Ceres was the first asteroid to be discovered (by Giuseppe Piazzi at Palermo on 1 January 1801). It was originally considered a planet, but was reclassified as an asteroid in the 1850s after many other objects in similar orbits were discovered.
Ceres appears to be differentiated into a rocky core and an icy mantle, and may have a remnant internal ocean of liquid water under the layer of ice. The surface is probably a mixture of water ice and various hydrated minerals such as carbonates and clay. In January 2014, emissions of water vapor were detected from several regions of Ceres. This was unexpected because large bodies in the asteroid belt typically do not emit vapor, a hallmark of comets.
The robotic NASA spacecraft Dawn entered orbit around Ceres on 6 March 2015. Pictures with a resolution previously unattained were taken during imaging sessions starting in January 2015 as Dawn approached Ceres, showing a cratered surface. Two distinct bright spots (or high-albedo features) inside a crater (different from the bright spots observed in earlier Hubble images) were seen in a 19 February 2015 image, leading to speculation about a possible cryovolcanic origin or outgassing. On 3 March 2015, a NASA spokesperson said the spots are consistent with highly reflective materials containing ice or salts, but that cryovolcanism is unlikely. However, on 2 September 2016, NASA scientists released a paper in Science that claimed that a massive ice volcano called Ahuna Mons is the strongest evidence yet for the existence of these mysterious ice volcanoes. On 11 May 2015, NASA released a higher-resolution image showing that, instead of one or two spots, there are actually several. On 9 December 2015, NASA scientists reported that the bright spots on Ceres may be related to a type of salt, particularly a form of brine containing magnesium sulfate hexahydrite (MgSO4·6H2O); the spots were also found to be associated with ammonia-rich clays. In June 2016, near-infrared spectra of these bright areas were found to be consistent with a large amount of sodium carbonate (Na
2CO
3), implying that recent geologic activity was probably involved in the creation of the bright spots.
In October 2015, NASA released a true color portrait of Ceres made by Dawn. In February 2017, organics were reported to have been detected on Ceres in Ernutet crater (see image).
Video Ceres (dwarf planet)
History
Discovery
Johann Elert Bode, in 1772, first suggested that an undiscovered planet could exist between the orbits of Mars and Jupiter. Kepler had already noticed the gap between Mars and Jupiter in 1596. Bode based his idea on the Titius-Bode law which is a now-discredited hypothesis that was first proposed in 1766. Bode observed that there was a regular pattern in the semi-major axes of the orbits of known planets, and that the pattern was marred only by the large gap between Mars and Jupiter. The pattern predicted that the missing planet ought to have an orbit with a semi-major axis near 2.8 astronomical units (AU). William Herschel's discovery of Uranus in 1781 near the predicted distance for the next body beyond Saturn increased faith in the law of Titius and Bode, and in 1800, a group headed by Franz Xaver von Zach, editor of the Monatliche Correspondenz, sent requests to twenty-four experienced astronomers (whom he dubbed the "celestial police"), asking that they combine their efforts and begin a methodical search for the expected planet. Although they did not discover Ceres, they later found several large asteroids.

#### GIVEN DATA:
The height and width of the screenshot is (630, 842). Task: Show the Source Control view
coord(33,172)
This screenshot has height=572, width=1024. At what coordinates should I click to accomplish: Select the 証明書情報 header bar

#### EXERCISES TO COMPLETE:
1. Repeat the part of the Ceres text starting with "Ceres appears to" and going on through "hallmark of comets.".
2. Translate this sentence from the Ceres text into Spanish: "The robotic NASA spacecraft Dawn entered orbit around Ceres on 6 March 2015."
3. Summarize the Ceres text in three sentences.

#### PER-TASK ANSWERS:
1.
Ceres appears to be differentiated into a rocky core and an icy mantle, and may have a remnant internal ocean of liquid water under the layer of ice. The surface is probably a mixture of water ice and various hydrated minerals such as carbonates and clay. In January 2014, emissions of water vapor were detected from several regions of Ceres. This was unexpected because large bodies in the asteroid belt typically do not emit vapor, a hallmark of comets.

2. La nave espacial robótica Dawn de la NASA entró en órbita alrededor de Ceres el 6 de marzo de 2015.

3. Ceres, discovered by Giuseppe Piazzi on 1 January 1801, was first considered a planet but was reclassified as an asteroid in the 1850s. It appears to have a rocky core and an icy mantle, and emissions of water vapor were detected from it in January 2014. The NASA spacecraft Dawn entered orbit around Ceres on 6 March 2015 and imaged bright spots that NASA scientists reported may be related to a type of salt.